Data extracts Block Start

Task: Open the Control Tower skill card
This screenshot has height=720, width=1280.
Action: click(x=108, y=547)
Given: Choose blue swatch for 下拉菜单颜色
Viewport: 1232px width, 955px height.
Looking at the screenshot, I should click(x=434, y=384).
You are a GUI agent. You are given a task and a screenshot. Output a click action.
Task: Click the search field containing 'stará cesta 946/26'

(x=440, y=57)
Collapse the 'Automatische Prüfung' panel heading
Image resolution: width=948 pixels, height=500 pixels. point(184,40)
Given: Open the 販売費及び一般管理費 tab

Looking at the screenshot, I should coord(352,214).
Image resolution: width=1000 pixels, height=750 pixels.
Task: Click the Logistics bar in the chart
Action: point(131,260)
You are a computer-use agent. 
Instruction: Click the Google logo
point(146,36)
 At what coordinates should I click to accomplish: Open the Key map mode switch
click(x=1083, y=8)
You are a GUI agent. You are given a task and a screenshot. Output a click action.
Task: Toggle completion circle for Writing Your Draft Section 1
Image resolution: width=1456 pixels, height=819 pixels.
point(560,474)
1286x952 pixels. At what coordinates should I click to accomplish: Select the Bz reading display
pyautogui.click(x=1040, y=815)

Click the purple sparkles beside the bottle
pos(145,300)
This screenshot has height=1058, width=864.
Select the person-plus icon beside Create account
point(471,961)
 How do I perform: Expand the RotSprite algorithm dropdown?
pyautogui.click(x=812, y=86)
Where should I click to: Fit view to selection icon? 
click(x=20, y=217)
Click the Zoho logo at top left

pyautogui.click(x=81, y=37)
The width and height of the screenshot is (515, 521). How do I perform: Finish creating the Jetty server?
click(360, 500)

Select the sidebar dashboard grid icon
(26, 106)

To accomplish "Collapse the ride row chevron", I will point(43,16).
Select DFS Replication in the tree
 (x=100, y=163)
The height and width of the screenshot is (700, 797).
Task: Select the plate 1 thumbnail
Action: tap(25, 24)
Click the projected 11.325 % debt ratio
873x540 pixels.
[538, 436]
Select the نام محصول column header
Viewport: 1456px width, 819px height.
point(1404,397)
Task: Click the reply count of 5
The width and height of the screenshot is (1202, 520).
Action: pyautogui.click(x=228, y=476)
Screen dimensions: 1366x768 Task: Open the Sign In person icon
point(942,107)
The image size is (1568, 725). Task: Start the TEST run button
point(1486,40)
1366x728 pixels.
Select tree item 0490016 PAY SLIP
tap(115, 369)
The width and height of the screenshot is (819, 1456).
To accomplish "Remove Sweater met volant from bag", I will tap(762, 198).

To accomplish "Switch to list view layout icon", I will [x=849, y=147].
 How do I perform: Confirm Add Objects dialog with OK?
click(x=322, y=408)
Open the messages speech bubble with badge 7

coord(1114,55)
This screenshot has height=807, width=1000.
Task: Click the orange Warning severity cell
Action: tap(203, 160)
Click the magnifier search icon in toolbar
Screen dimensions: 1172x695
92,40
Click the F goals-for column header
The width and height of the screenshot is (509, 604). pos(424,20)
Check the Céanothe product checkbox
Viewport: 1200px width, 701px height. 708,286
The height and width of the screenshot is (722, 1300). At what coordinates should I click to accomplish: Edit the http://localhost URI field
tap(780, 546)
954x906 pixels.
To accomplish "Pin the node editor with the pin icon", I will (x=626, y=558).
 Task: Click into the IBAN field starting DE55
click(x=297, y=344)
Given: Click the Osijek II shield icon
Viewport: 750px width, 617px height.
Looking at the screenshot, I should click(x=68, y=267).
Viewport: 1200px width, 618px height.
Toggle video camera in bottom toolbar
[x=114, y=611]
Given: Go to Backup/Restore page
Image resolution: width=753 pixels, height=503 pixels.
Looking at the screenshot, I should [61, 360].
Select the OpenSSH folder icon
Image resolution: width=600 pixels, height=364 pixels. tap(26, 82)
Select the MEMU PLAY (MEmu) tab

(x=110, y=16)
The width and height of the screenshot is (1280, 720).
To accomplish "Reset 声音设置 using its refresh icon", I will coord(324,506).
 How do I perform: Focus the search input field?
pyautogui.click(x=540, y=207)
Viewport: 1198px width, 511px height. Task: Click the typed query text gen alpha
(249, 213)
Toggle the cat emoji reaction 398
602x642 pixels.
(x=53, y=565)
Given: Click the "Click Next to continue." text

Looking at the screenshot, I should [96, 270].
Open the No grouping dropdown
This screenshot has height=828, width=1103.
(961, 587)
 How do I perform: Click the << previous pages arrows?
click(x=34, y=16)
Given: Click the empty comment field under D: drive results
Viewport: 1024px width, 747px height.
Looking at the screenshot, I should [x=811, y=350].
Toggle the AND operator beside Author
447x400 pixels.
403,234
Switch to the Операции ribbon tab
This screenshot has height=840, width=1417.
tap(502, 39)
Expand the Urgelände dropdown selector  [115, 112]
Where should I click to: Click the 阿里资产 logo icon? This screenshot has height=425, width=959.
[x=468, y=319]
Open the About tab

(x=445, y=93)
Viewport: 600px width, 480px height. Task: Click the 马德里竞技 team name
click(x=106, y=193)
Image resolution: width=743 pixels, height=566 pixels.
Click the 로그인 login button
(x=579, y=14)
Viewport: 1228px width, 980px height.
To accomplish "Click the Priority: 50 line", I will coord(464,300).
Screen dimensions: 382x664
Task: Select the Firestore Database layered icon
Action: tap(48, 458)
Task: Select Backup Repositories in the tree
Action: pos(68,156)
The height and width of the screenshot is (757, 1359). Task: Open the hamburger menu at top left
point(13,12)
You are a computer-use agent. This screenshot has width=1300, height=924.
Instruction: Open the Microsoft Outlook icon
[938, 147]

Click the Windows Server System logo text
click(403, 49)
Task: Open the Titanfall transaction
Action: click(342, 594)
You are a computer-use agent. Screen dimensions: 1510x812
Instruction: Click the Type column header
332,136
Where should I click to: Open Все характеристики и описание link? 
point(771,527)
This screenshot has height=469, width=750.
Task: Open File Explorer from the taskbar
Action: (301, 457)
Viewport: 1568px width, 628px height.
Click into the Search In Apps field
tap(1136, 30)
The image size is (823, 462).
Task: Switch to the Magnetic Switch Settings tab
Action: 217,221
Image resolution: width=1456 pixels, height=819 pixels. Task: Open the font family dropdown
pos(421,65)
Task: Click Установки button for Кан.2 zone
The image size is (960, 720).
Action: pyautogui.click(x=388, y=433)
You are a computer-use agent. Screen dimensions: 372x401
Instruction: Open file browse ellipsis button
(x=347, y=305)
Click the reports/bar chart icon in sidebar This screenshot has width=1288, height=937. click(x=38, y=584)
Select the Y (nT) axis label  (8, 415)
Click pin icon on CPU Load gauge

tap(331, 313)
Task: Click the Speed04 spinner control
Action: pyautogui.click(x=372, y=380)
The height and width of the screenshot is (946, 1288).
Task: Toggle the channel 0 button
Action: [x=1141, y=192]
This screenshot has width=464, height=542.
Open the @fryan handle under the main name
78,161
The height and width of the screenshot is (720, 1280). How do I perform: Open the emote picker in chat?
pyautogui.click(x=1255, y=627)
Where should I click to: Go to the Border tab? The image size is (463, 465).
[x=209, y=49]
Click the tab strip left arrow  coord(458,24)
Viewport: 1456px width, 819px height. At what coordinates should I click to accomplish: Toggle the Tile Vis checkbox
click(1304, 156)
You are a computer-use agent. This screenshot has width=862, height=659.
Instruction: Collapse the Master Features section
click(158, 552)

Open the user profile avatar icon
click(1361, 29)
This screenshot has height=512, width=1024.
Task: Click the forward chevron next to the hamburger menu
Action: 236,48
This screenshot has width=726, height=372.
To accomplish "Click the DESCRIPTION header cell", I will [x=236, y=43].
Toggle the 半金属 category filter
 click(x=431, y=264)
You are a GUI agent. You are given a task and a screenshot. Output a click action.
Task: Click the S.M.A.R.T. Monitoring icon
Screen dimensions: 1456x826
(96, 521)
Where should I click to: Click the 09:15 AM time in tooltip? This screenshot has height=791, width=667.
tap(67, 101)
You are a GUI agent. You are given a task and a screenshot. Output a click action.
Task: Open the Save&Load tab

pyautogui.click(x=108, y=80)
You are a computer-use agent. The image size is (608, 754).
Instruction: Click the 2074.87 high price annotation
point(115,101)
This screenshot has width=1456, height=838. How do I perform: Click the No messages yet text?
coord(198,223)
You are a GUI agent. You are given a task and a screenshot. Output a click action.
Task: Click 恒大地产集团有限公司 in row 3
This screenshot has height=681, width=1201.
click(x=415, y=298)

Data extracts Block End

# Exercise prompt:
Go through the records and show every line with the string "computer" in it.

# Solution to this exercise:
You are a computer-use agent. 
You are a computer-use agent. This screenshot has width=1300, height=924.
You are a computer-use agent. Screen dimensions: 1510x812
You are a computer-use agent. Screen dimensions: 372x401
You are a computer-use agent. This screenshot has width=862, height=659.
You are a computer-use agent. The image size is (608, 754).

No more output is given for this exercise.